Every seat at the tables is filled, crowds are clustering behind the chairs, leaning forward to play, watching with excitement an unusual run of good or bad luck, but quiet, intent, absorbed. There is never noise and confusion, never an outbreak that can create scandal. A battalion of official employees attends to that, and quickly, effectually suppresses any objectionable scene.
Monsieur François Blanc, who was responsible for Monte Carlo, was fond of saying that he had made and kept the place "absolutely respectable." He is dead now, this M. Blanc, but before he died he built a cathedral not far from his Casino, and in a mortuary chapel of the cathedral reposes the old Prince of Monaco, who granted to M. Blanc the rights that made Monte Carlo possible.
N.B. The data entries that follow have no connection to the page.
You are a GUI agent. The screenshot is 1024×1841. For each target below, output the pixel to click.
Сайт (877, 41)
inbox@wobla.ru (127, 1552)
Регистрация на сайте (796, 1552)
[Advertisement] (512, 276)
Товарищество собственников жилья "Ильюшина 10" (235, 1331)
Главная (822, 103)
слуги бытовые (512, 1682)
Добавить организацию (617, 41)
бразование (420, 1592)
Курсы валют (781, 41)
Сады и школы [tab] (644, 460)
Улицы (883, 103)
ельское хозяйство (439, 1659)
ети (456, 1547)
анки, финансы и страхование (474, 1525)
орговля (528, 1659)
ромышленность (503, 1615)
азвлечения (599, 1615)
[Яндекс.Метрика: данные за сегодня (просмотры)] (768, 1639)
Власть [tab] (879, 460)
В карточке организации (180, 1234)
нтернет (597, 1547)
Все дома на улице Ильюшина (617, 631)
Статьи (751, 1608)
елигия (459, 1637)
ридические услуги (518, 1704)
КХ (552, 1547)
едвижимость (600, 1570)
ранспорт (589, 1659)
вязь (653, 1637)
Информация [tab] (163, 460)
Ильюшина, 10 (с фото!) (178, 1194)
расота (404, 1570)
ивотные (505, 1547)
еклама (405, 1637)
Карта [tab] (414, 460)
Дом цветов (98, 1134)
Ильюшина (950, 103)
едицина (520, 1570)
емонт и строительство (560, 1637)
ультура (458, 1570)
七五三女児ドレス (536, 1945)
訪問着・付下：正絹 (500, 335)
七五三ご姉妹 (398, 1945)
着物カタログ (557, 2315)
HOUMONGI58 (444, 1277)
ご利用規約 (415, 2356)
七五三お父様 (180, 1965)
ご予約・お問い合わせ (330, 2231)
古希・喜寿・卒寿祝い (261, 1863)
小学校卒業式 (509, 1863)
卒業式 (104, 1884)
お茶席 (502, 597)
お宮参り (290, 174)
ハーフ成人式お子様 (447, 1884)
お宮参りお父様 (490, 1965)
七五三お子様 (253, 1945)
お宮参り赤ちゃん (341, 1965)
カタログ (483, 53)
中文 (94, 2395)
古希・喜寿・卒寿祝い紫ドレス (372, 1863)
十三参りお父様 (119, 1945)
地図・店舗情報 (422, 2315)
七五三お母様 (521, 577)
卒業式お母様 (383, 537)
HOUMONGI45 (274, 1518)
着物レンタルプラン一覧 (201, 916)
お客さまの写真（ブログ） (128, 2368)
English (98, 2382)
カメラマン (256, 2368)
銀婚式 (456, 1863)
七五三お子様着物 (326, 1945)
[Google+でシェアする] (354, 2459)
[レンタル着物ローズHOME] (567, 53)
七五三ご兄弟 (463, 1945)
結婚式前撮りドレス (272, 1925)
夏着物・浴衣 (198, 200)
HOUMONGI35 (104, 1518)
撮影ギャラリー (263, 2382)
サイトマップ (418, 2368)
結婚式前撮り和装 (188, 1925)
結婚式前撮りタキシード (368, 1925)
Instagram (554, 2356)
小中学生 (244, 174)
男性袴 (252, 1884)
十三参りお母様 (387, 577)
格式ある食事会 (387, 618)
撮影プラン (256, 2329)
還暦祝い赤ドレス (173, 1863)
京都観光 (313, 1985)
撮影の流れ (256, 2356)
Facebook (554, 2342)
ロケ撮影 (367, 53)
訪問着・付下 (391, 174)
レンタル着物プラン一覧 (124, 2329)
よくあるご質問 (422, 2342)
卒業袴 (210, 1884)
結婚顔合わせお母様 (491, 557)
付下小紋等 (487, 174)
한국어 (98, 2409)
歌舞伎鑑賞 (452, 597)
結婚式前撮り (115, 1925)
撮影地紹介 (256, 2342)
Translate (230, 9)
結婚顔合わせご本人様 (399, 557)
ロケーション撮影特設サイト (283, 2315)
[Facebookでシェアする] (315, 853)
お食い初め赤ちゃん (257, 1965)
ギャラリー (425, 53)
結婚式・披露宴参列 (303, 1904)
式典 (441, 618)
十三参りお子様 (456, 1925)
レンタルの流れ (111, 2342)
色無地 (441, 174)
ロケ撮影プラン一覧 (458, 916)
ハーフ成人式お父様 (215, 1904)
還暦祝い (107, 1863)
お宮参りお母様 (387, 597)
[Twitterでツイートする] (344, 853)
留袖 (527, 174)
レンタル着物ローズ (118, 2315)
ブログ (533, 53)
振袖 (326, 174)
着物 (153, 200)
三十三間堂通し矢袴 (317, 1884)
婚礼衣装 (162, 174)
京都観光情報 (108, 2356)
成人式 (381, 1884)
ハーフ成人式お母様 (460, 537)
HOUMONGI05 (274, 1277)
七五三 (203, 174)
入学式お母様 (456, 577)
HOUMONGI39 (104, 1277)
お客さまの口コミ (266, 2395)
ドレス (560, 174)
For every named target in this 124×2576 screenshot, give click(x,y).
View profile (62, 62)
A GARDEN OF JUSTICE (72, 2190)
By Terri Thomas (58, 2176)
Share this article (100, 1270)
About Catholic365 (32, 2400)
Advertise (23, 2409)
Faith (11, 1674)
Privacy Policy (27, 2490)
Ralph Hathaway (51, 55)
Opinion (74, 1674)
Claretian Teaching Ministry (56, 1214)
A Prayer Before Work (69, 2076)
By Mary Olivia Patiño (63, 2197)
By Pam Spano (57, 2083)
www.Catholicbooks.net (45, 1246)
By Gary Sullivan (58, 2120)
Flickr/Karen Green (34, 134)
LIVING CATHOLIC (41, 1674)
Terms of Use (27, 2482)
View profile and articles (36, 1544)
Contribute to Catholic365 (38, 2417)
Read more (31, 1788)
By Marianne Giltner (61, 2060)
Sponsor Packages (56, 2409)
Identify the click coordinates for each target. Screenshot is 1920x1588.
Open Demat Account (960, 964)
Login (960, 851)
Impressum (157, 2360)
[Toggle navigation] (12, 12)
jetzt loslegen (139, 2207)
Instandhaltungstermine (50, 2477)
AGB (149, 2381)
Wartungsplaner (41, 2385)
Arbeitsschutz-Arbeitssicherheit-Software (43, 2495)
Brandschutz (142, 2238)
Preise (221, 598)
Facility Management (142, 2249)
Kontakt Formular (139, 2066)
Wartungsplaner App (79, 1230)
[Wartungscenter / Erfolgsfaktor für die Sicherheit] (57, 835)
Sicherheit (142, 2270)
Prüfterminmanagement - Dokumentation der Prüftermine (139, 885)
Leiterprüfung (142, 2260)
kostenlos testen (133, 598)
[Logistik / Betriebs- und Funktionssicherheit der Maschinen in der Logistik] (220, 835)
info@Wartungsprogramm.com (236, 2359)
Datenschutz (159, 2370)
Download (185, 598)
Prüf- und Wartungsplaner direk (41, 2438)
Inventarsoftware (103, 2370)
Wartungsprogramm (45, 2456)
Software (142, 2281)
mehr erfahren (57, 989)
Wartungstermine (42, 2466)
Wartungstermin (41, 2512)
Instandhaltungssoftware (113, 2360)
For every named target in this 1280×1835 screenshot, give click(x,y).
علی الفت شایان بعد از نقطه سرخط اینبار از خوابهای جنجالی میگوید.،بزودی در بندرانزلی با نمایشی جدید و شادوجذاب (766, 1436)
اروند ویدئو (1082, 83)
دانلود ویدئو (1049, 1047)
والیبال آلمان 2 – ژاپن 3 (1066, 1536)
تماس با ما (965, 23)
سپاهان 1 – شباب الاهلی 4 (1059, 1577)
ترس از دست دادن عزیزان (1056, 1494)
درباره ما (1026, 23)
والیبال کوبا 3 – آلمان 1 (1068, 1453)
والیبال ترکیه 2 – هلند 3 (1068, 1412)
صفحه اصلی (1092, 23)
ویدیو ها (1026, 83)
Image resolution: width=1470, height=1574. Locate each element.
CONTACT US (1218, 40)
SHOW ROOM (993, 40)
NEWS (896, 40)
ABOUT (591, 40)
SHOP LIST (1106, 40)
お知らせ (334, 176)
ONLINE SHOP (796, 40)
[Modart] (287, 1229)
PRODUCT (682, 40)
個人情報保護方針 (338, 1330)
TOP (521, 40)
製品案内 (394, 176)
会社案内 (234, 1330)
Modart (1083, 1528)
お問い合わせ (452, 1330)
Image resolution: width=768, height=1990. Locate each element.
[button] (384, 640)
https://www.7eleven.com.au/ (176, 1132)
The scoffer smiles at that cathedral; and yet M. Blanc offered it to le bon Dieu in all sincerity. He was a quiet, unpretentious little man, devoted to his family, charitable, abstemious in his habits, playing no game save billiards, gambling not at all, a good man so far as personal life went, and without scruples concerning his gambling paradise. He insisted rigidly that play at Monte Carlo should be under absolutely fair conditions. As for running a great gambling establishment—it was a business like another. He was not ashamed of his metier and allowed no threats nor pleas nor argument to disturb him. Men and women would gamble.—Eh bien, here was a beautiful place in which they might indulge their propensity without fear of dishonest treatment. If they ruined themselves, if they committed suicide,—that was their affair. They would have done the same thing elsewhere and he would have preferred their doing it elsewhere, for suicides and scenes interfered somewhat with prosperous business. A host of detectives and attendants was employed by M. Blanc to prevent suicide or hush it up if it occurred, and an official department was established for the purpose of furnishing unlucky patrons of the Casino with money enough to betake themselves elsewhere. Ruined gamblers were eloquently urged not to die upon the premises. Railroad tickets and certain sums of money were supplied to worthy applicants to whose hard luck and financial collapse officials of the gambling rooms could testify. The system was not, however, purely charitable,—M. Blanc did not believe in pauperizing the poor. An I. O. U. was accepted in exchange for funds supplied, and it was understood that this note must be met before the holder could ever again be admitted to the Casino. Some time ago statistics showed that forty thousand pounds had been distributed by this department of ways and means—but that thirty thousand pounds had been repaid. From which one may argue a large proportion of human integrity or of gambling mania, as one is optimist or cynic.